Opinión

El Riesgo de no tener un Plan de Compliance Legal y de Prevención de Lavado de Dinero

Lavado de dinero

En el actual entorno regulatorio, la frase “yo no sabía” ha dejado de ser una defensa válida. Para las empresas y sus directivos, la ausencia de un plan de prevención de lavado de dinero (PLD) y un sistema de cumplimiento normativo (Compliance) ya no es solo una negligencia, es el equivalente a operar sin un mapa en un campo minado.

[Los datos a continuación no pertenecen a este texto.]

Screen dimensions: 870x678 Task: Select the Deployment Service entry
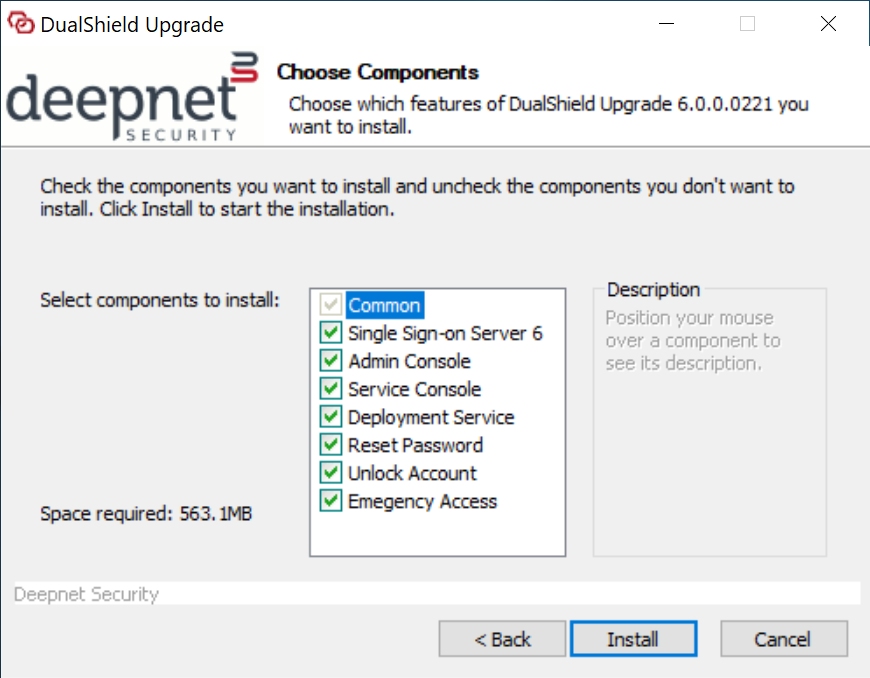coord(431,417)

Como especialista en la materia y Oficial de Cumplimiento Certificado, observo con preocupación cómo muchas organizaciones siguen viendo estas políticas como un gasto innecesario o un simple requisito burocrático, ya que nada más alejado de la realidad. es pensar esto. La reciente reforma a la Ley Federal para la Prevención e Identificación de Operaciones con Recursos de Procedencia Ilícita (LFPIORPI) publicada en julio de 2025, y sus reglas en 2026 han endurecido el marco normativo, ampliando obligaciones como la identificación del Beneficiario Controlador y la capacitación anual obligatoria .

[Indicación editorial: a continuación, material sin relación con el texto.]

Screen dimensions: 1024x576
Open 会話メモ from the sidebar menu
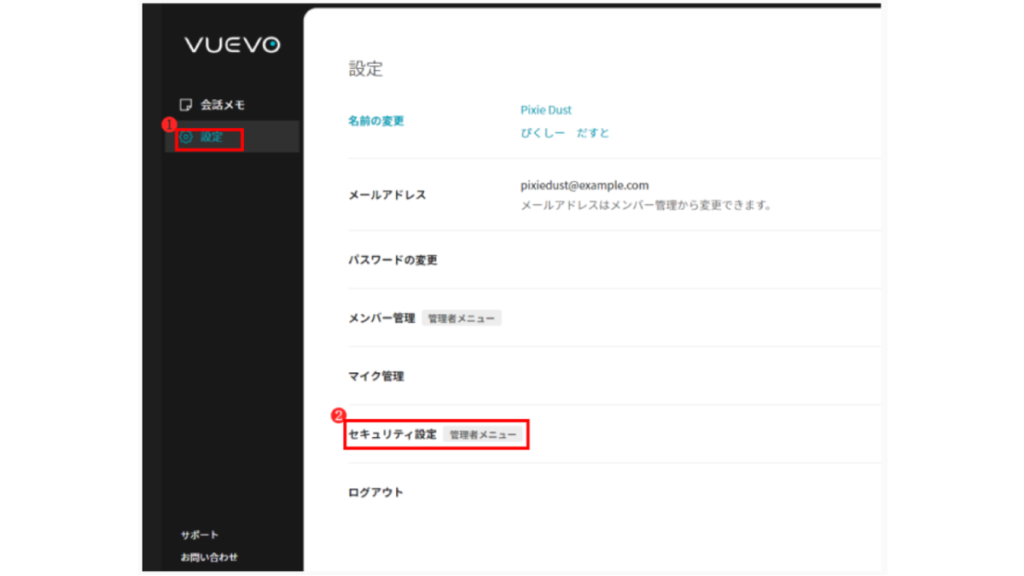coord(222,105)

El verdadero riesgo no es el costo de implementar un plan de Compliance Legal, sino el costo devastador de no hacerlo.

La responsabilidad trasciende a la persona moral, ya que el primer gran error es pensar que la responsabilidad recae únicamente en la empresa, hoy, la fiscalización ha evolucionado hacia un modelo donde la responsabilidad solidaria alcanza directamente a los directivos y tomadores de decisiones y socios. El Contador Público, el CEO o el Director General ya no son meros espectadores.

Un claro ejemplo es la obligación del Contador Público Dictaminador de reportar al SAT el incumplimiento en materia de Beneficiario Controlador, o como la del Oficial de Cumplimiento en PLD certificado por la CNBV y la UIF, de reportar operaciones vulnerables al crimen. La omisión de este reporte no solo conlleva multas económicas o la cancelación del registro, sino que puede derivar en responsabilidades penales por encubrimiento . El argumento de la confidencialidad no protege al profesional que omite un ilícito fiscal o penal en el caso del lavado de dinero.

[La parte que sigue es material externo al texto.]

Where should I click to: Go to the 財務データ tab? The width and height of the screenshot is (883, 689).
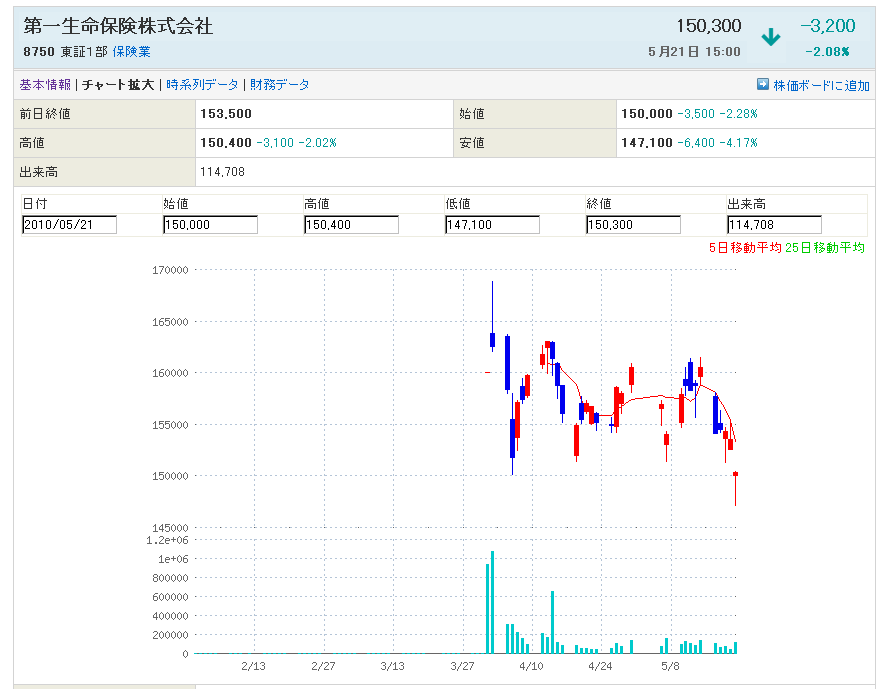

Las sanciones que van más allá de lo económico, el impacto financiero del incumplimiento en un Plan de PLD puede ser crítico para la viabilidad de cualquier negocio, las multas por no identificar correctamente al Beneficiario Controlador pueden alcanzar hasta el 10% del capital social de la empresa, sin perjuicio de los créditos fiscales, la no deducibilidad de operaciones y el bloqueo de cuentas .

Sin embargo, hay un daño aún más profundo y difícil de reparar, el reputacional. Una vez que una empresa es señalada por la Unidad de Inteligencia Financiera (UIF) o el SAT como un sujeto de riesgo, la relación con la banca, los socios comerciales y los inversores se resquebraja de manera irreversible.

El Compliance Legal no es un escudo, es un mecanismo de prevención, por lo que un punto crucial que debemos entender, tal como lo ha señalado el magistrado del Tribunal Supremo Antonio del Moral, es que un plan de cumplimiento no es una “prueba de inocencia” que exonera de responsabilidad penal una vez cometido el delito, su verdadero valor radica en la prevención, es la herramienta que permite que la cultura de la legalidad impregne la organización para evitar que el delito llegue a cometerse, por lo que la implementación de estos planes preventivos sin desvinculantes.

Un sistema de Compliance Legal y Fiscal eficaz debe ser dinámico, actualizarse constantemente y contar con el compromiso real de la alta dirección, no solo con la firma de un código ético, sino con la asignación de recursos mal administrados.

Como Oficial de Cumplimiento Certificado, opino que frente a este escenario, la pregunta para los directivos ya no es si deben implementar un plan de PLD y Compliance Legal, sino cuándo, la respuesta debe ser, ahora.

El costo de la omisión es exponencial, puede traducirse en multas millonarias, clausuras, procesos penales y la destrucción de la reputación corporativa. Invertir en un sistema robusto de prevención, capacitación y monitoreo no es un gasto, es la prima de un seguro de vida para la empresa y para quienes la dirigen. En esta materia, el refrán popular es una máxima jurídica, más vale prevenir que lamentar.